What may never be clear: how much time passed before someone found him unconscious on a bathroom floor in the family's home in this posh resort.
Appearing on CBS' The Early Show, leading forensic pathologist Cyril Wecht, M.D., J.D., characterized the findings as "really completely negative. The autopsy revealed no other cause of death such as a congenital heart condition or a stroke with hemorrhage into the brain.
"You cannot see evidence of a convulsion," Wecht said. "The convulsive seizure disorder disrupts the brain, literally shakes, seizes it, [and] the neural pathways from the brain that control the heart and lungs are disrupted. That leads to a cardiac dysrhythmia, and they go into cardiac arrest."
Wecht said that when someone suffers from that kind of disorder, intervention must be immediate.
"You have to find out if someone is going into a convulsive seizure or act immediately upon visualizing it, to see to it that an airway is established, that oxygen is administered, and that the heart is kept going in an artifactual fashion until the brain's seizure activities have subsided.
"So that's the tragedy here. They found nothing, in other words, and they're going based upon the clinical history, I think it is a correct diagnosis."
Wecht thinks that the fall Jett was reported to have taken in the bathroom, hitting his head, did not contribute to his death. Usmagazine.com reported that Travolta tried CPR (Cardiopulmonary resuscitation) to revive his son, who may have died in his arms before an emergency medical technician took over. US cited Travolta's attorneys Michael McDermott and Michael Ossi.

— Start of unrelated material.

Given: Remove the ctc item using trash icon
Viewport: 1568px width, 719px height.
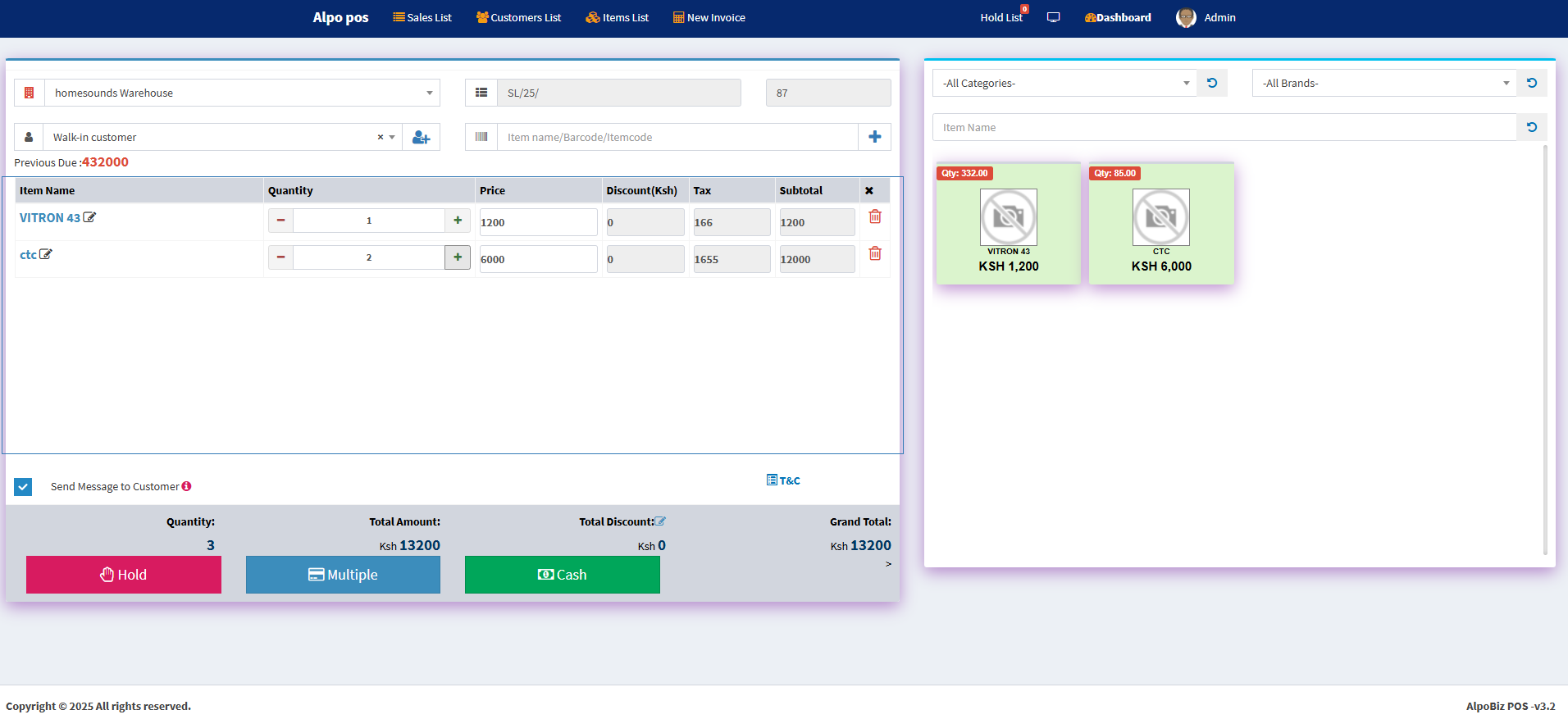Looking at the screenshot, I should 875,254.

Wecht told The Early Show that microscopic study of tissues might be able to suggest whether or not Jett could have been saved if help had come sooner.

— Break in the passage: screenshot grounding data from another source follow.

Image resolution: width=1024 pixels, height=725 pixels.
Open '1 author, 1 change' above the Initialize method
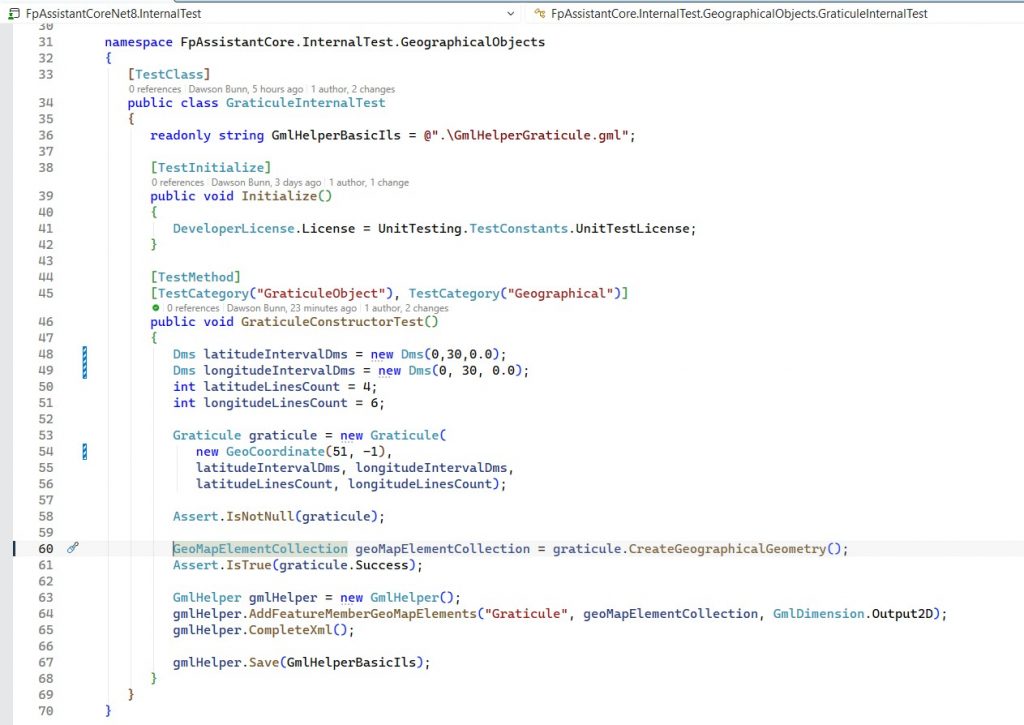[369, 183]
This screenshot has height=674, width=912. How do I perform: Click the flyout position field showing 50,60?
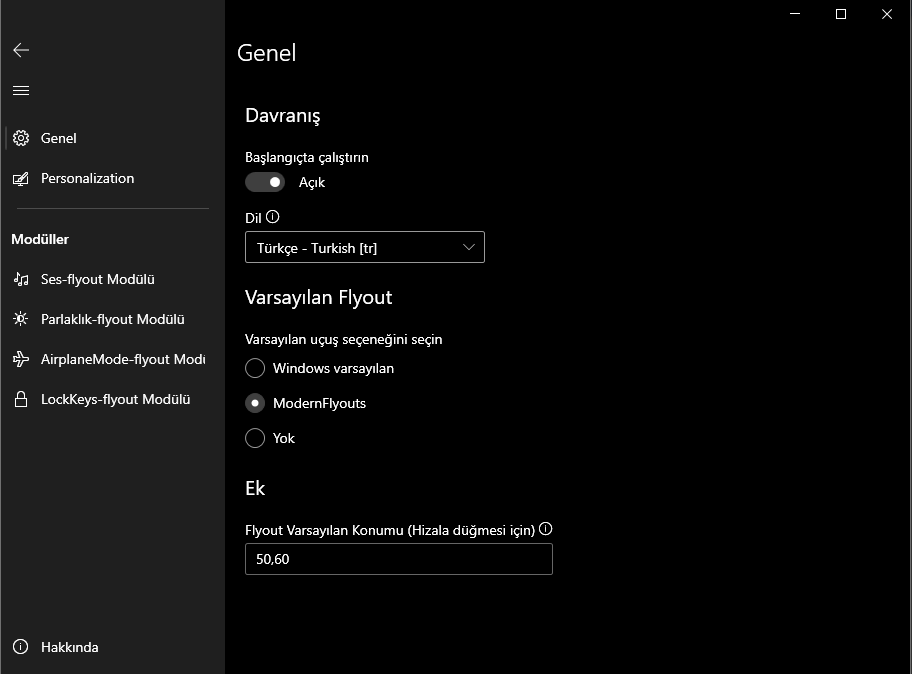(398, 559)
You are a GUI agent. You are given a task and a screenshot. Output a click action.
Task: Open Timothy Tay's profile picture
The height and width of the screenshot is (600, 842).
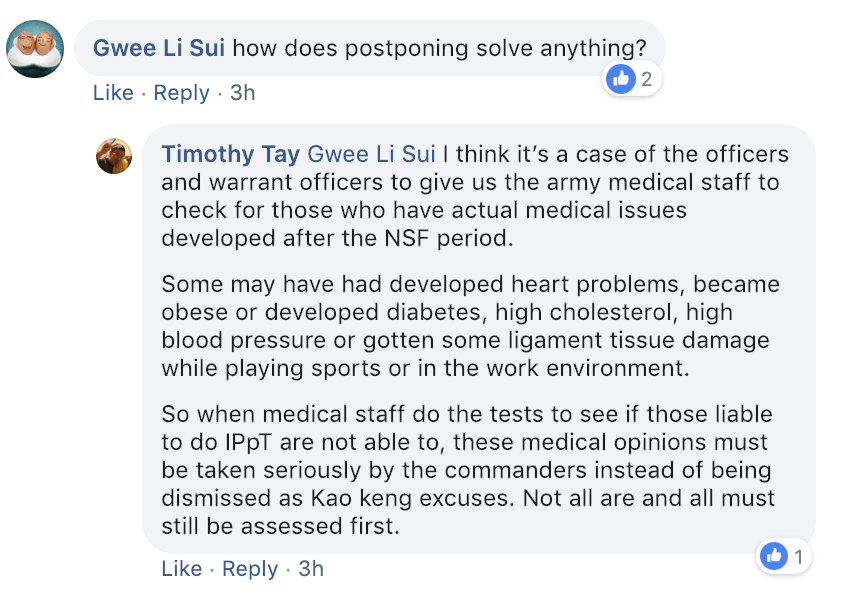[114, 156]
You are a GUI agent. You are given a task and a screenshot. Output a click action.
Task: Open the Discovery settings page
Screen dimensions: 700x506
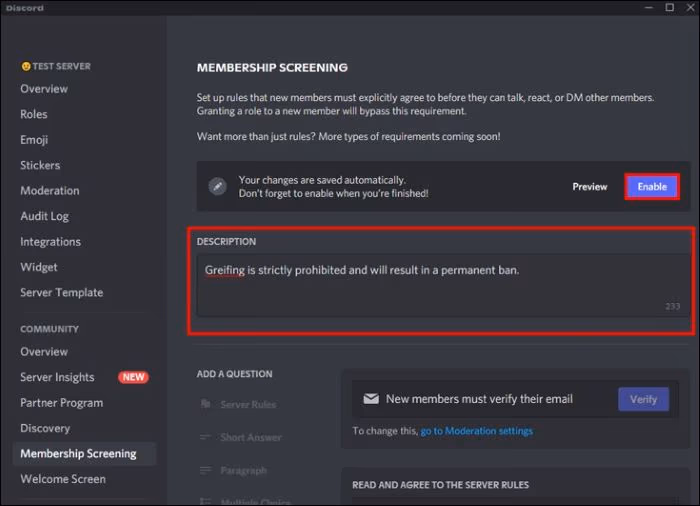coord(45,428)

"But I predict that that will never be disclosed. In other words, they will see how much fluid has built up in the lungs and how much congestion there is back into the spleen and liver. In determining that, they can try, then, to correlate the time situation.
"But grossly, they cannot tell too much. And this is the kind of a finding, I'm sure, that the family is not going to share with anybody." In a public statement released on Sunday, John Travolta and wife Kelly Preston said they were "heartbroken that our time with him was so brief."
Jett's death hits hard on this island the Travoltas have called their vacation home for the last six years. Many locals consider them extended family. So when the teen died, Wilchombe said, "We felt the pain. It's like we've lost a family member."
Late Monday, a black hearse traveled from the funeral home to the airport after the family indicated they were bringing Jett's remains to Ocala, Florida, where they own a home. But the hearse was dispatched as a ruse, McSweeney told a news conference later Monday.
Monday night, the Travoltas (including 8-year-old daughter Ella Blue) made one last trip, returning home to Ocala, Florida with Jett's ashes for the funeral. On their private plane, the Travoltas had flown about sixty guests to the Bahama's West End for their annual New Year's island celebration.
Many of them will go back with the family to Florida, to end a trip in a
way no one could have imagined: with a final goodbye to the son of their host.